Since the belt is relatively new and in decent condition, we just placed it aside to reach the idler pulleys without completely removing the belt. The pulleys can now be loosened and removed via the 14mm bolts. While we had the old pulleys out, we went ahead and spun them in our hand to feel any resistance. Sure enough, one of the pulleys had audible resistance.

Next, we installed the new pulleys. We torqued the 14mm bolts to about 35 ft/lbs. It is pretty as much of a “plug and play” installation as it seems.

After installing the pulleys, reinstall the belt exactly how it was removed. It helps to have a friend put the belt back into place while the other person is holding the tensioner loose on large motors, such as this. In our case, Rob used his muscles to hold the tensioner while we placed the belt on. 


With the belt back on, fire the engine to verify that the diagnosis is complete.

Great! After all of that, the screech is still there! However, it had a slightly different pitch this time. Back to the spraying diagnosis.

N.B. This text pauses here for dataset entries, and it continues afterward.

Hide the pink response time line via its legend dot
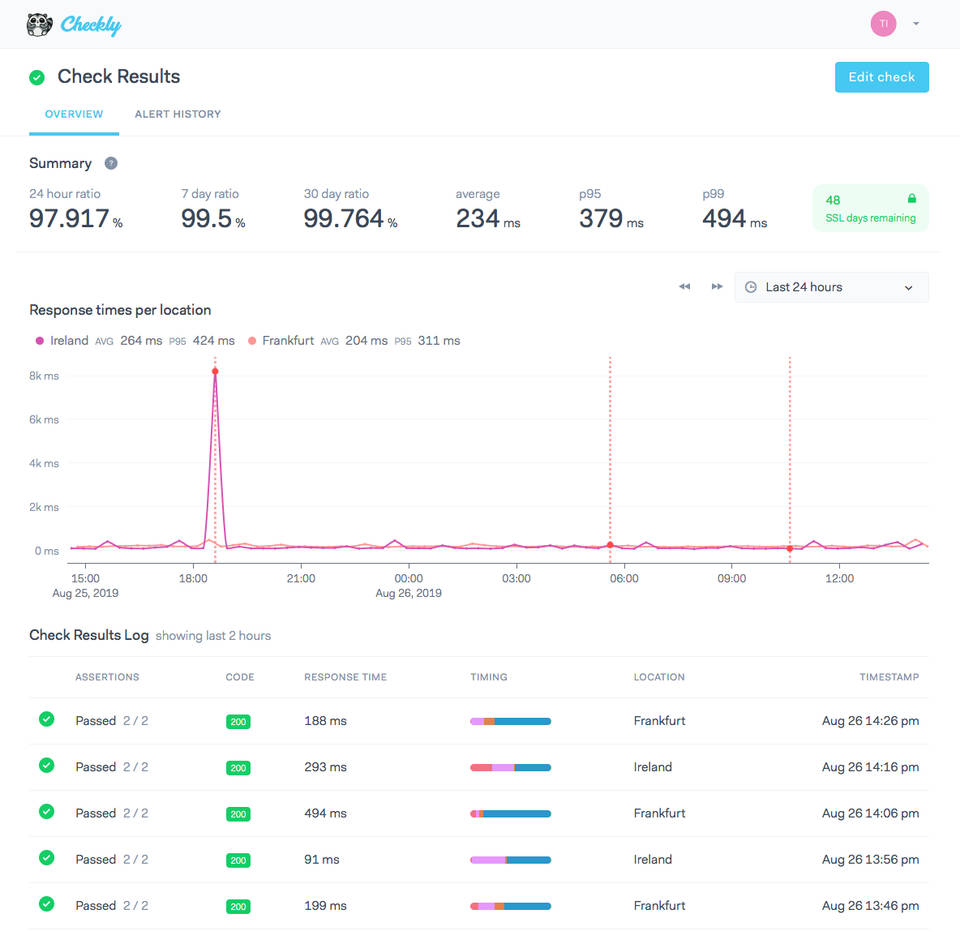This screenshot has width=960, height=932. click(x=40, y=340)
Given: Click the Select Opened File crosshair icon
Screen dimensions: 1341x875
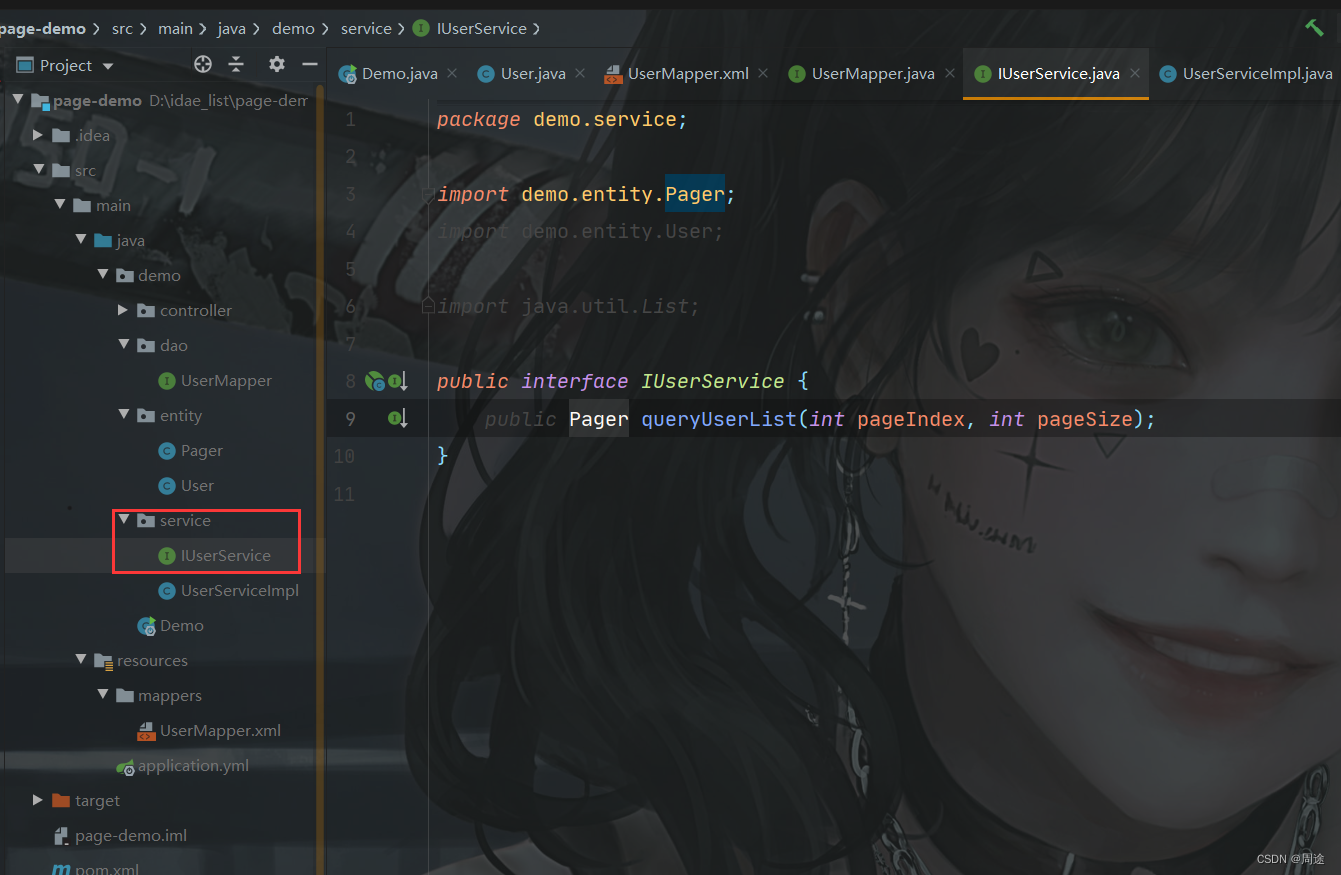Looking at the screenshot, I should [x=203, y=64].
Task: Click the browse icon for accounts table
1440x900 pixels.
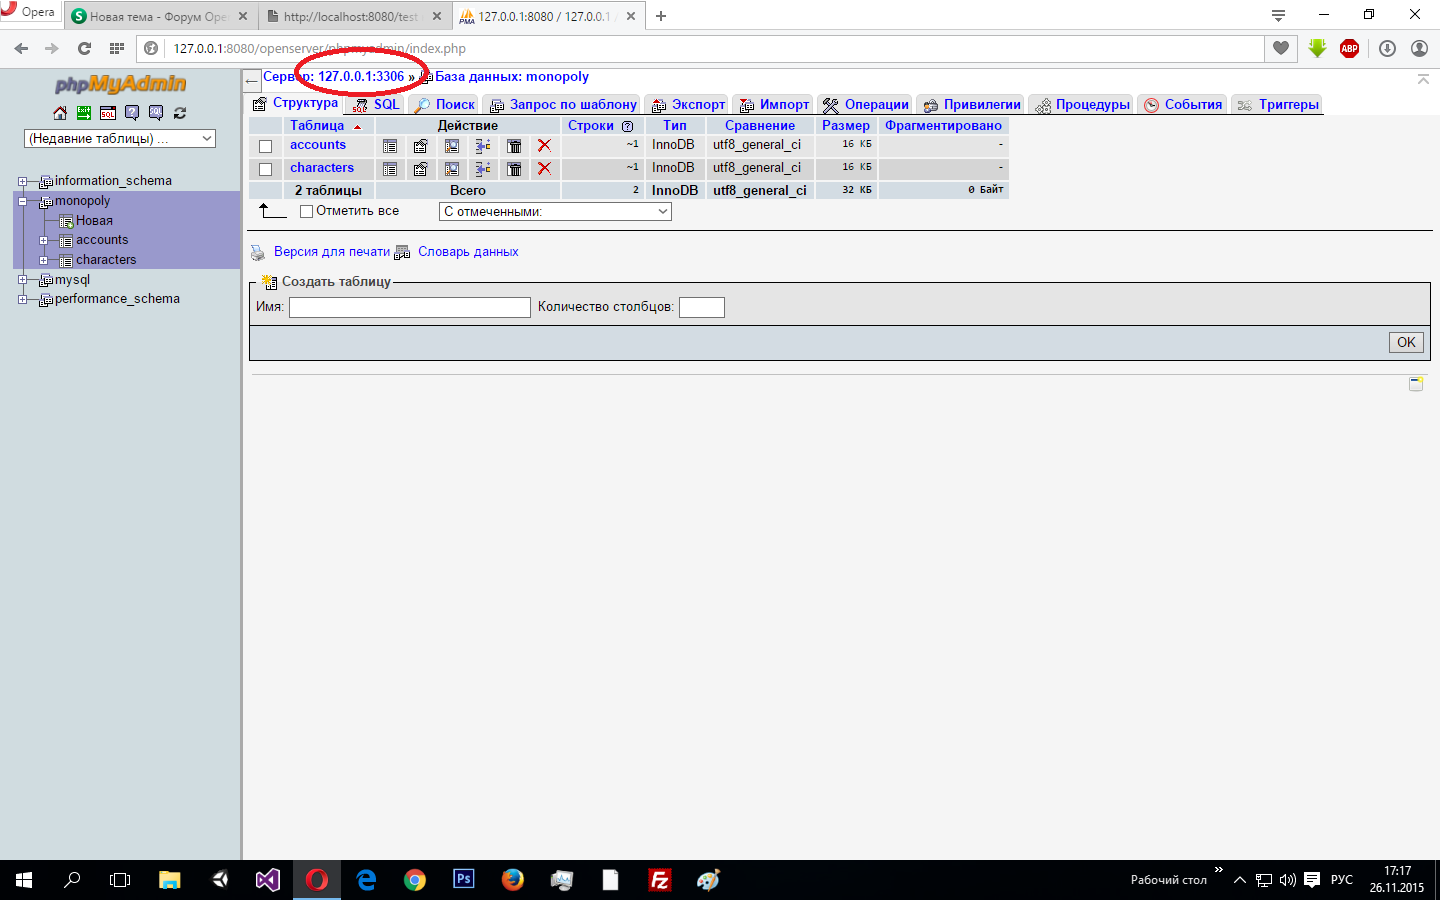Action: [x=390, y=146]
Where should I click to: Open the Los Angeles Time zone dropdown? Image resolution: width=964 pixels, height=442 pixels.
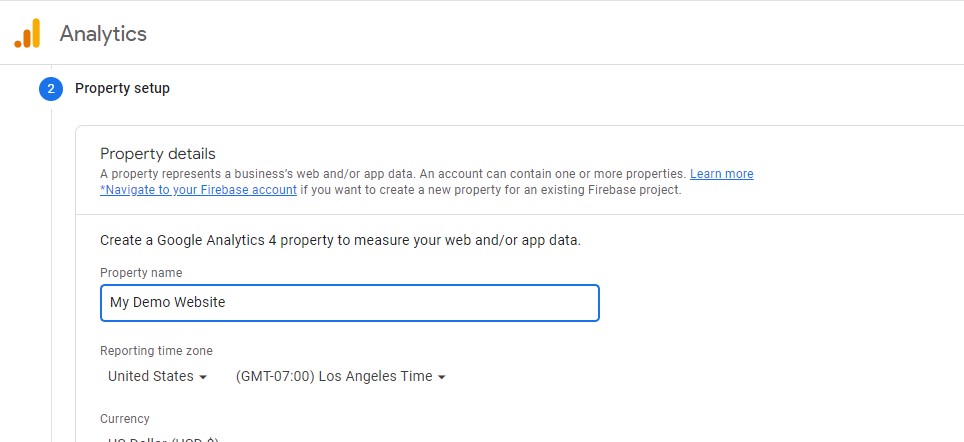point(341,376)
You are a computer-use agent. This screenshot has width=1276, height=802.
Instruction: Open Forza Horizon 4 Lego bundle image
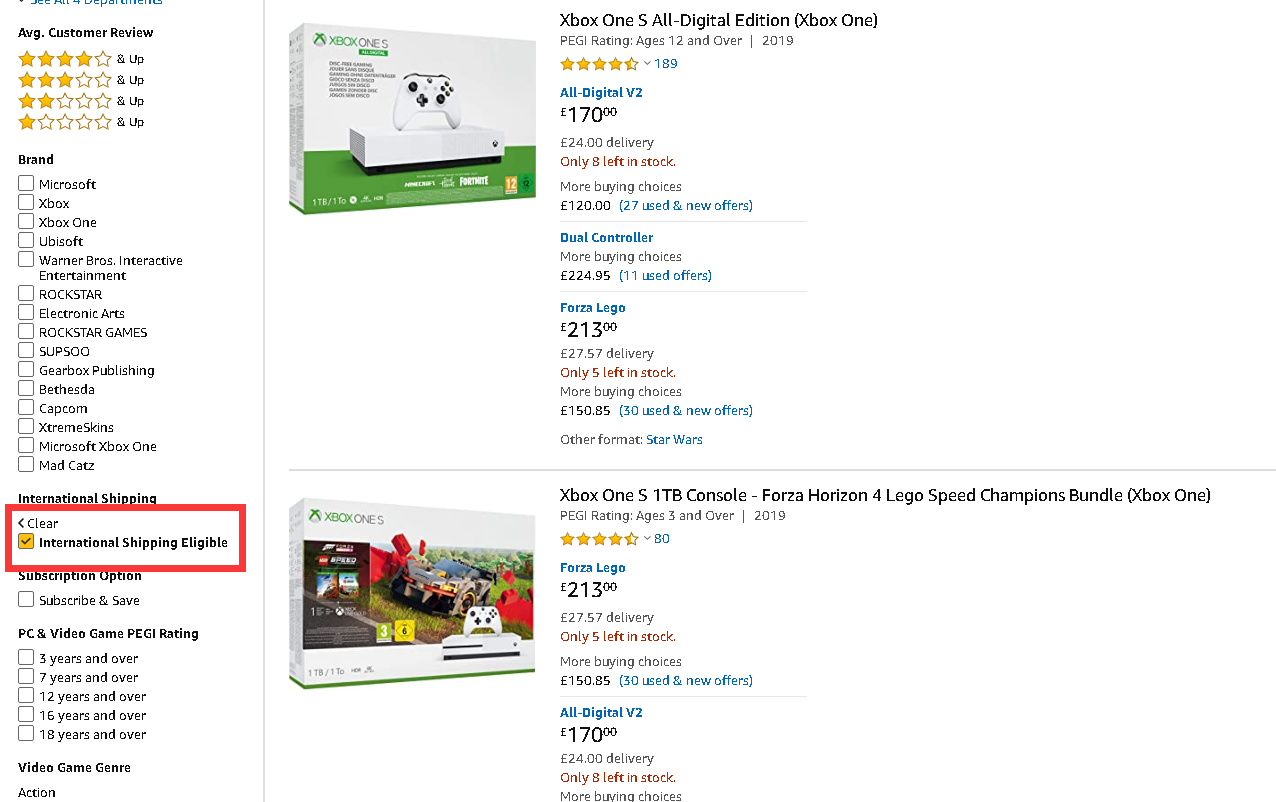pyautogui.click(x=412, y=593)
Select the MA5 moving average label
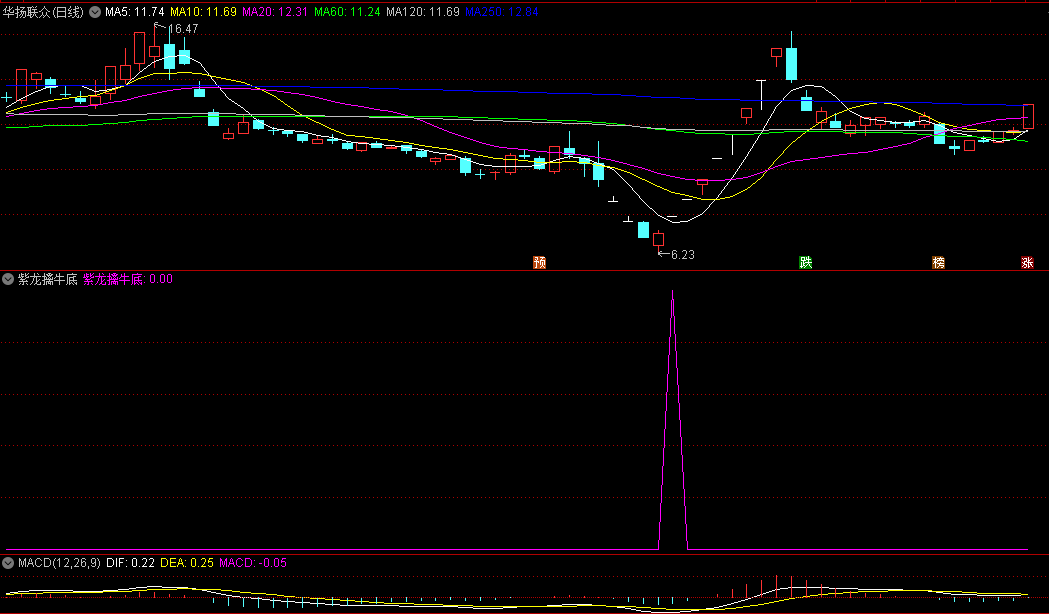 click(x=135, y=12)
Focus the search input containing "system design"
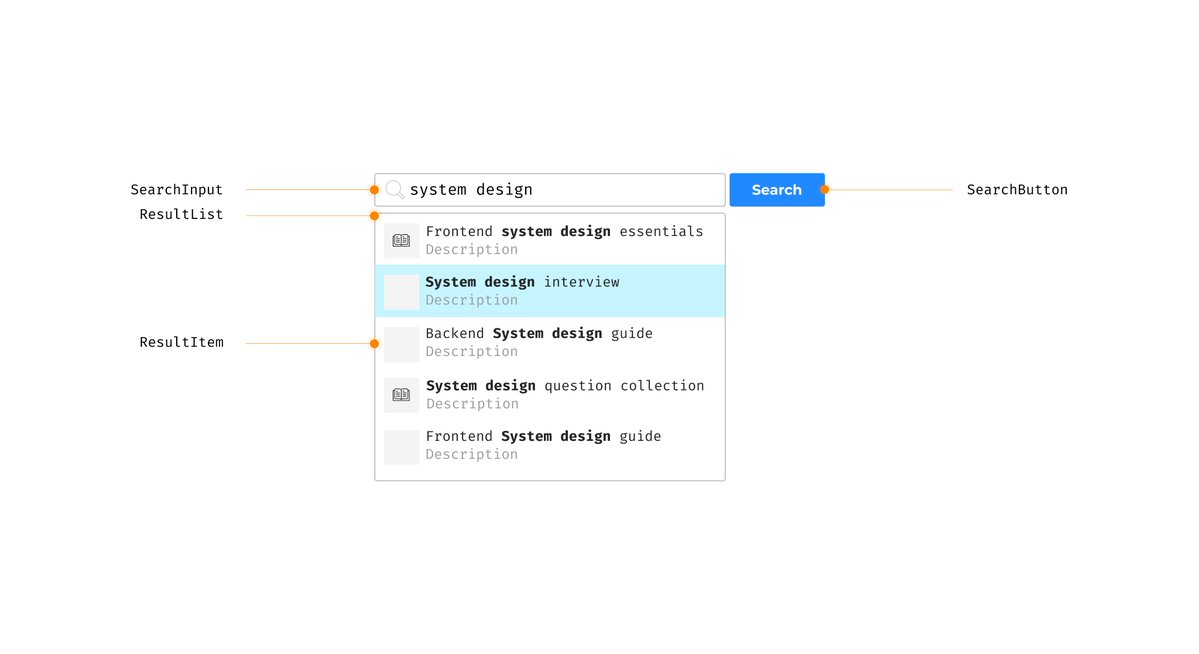1199x654 pixels. tap(560, 190)
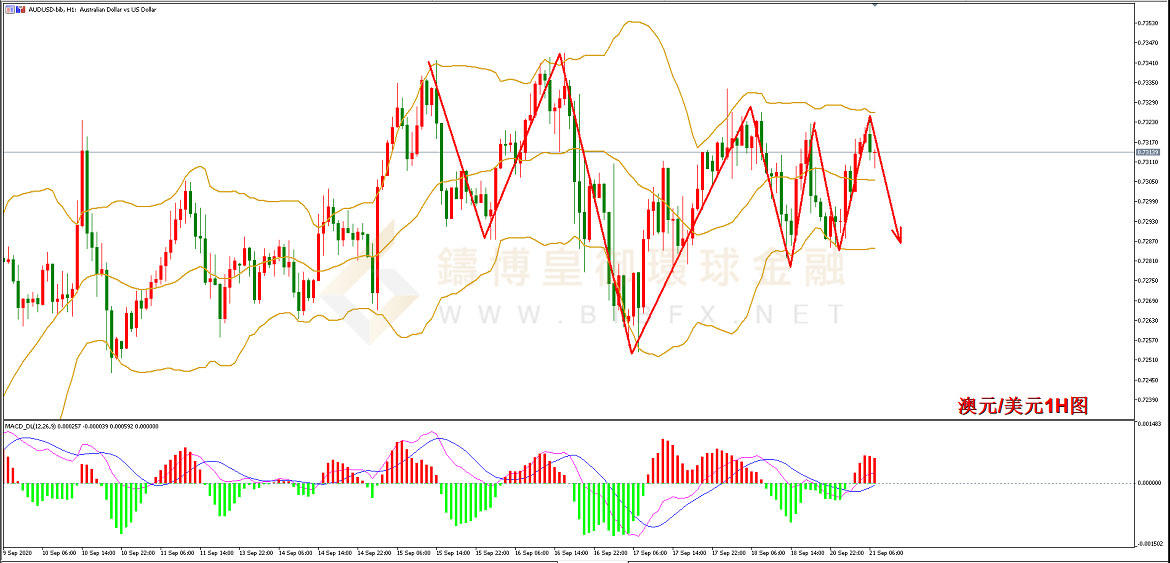Image resolution: width=1170 pixels, height=563 pixels.
Task: Click the WWW.BHFX.NET watermark text
Action: coord(640,315)
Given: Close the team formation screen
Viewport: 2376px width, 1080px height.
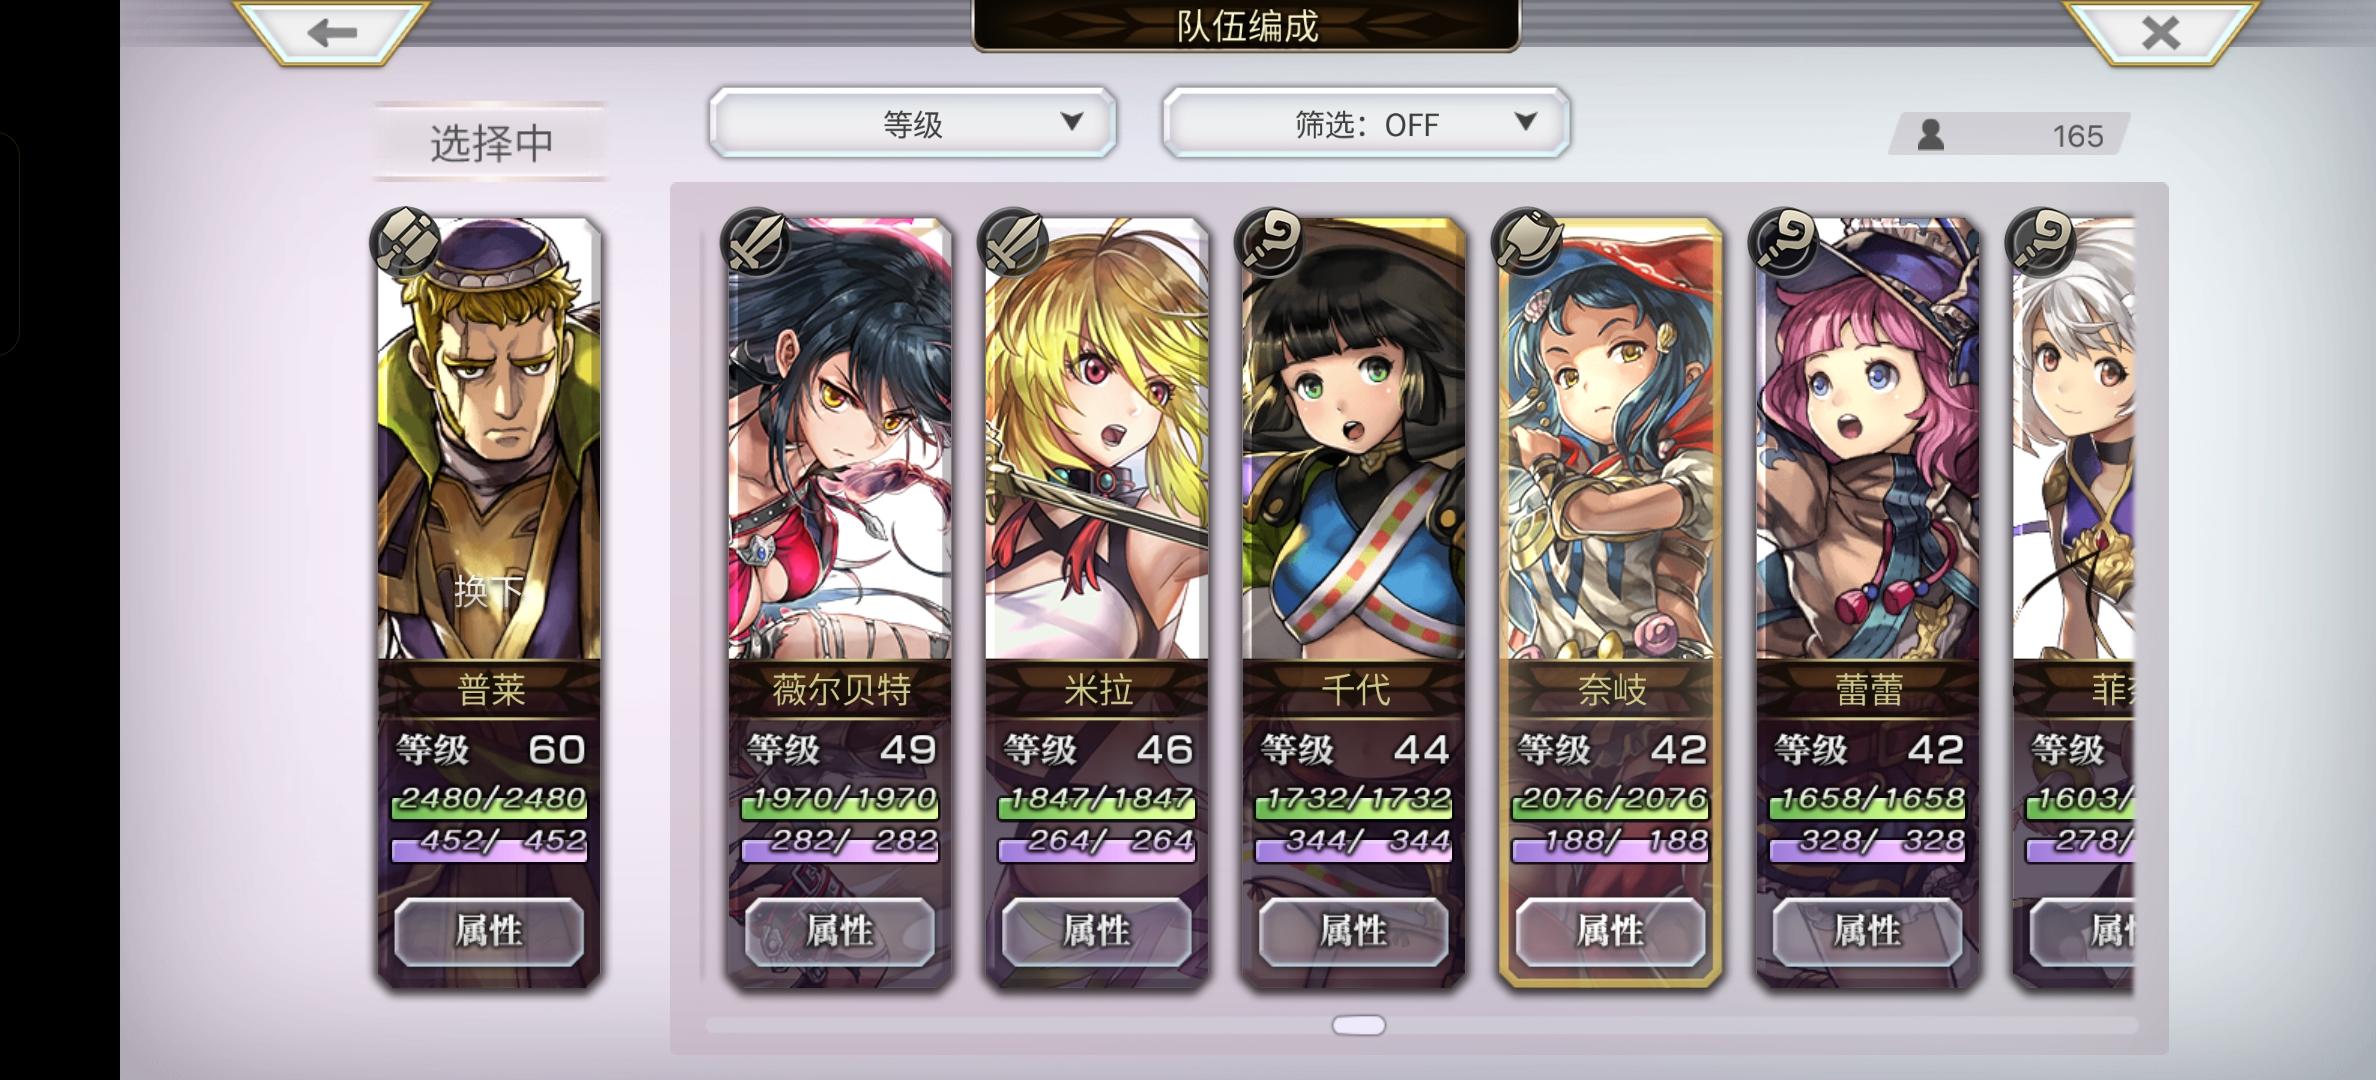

We tested the AC compressor, all pulleys and the accessory drive belt- all without success. 

We removed the belt once again and quickly spun each pulley by hand to feel any small resistance. Sure enough, the newer alternator pulley had a small squeak, despite it being less than a year old. Fortunately, it was still under warranty! We exchanged the alternator at the local parts store that we originally purchased it from, and installed the new one. We also went ahead and grabbed an accessory drive belt at this time, just in case we needed it.


Time for a quick lunch break and photo opportunity while we waited for the parts to come in.


We couldn’t help but notice this beautiful RX-7 purpose-built track car that was keeping us company during our break.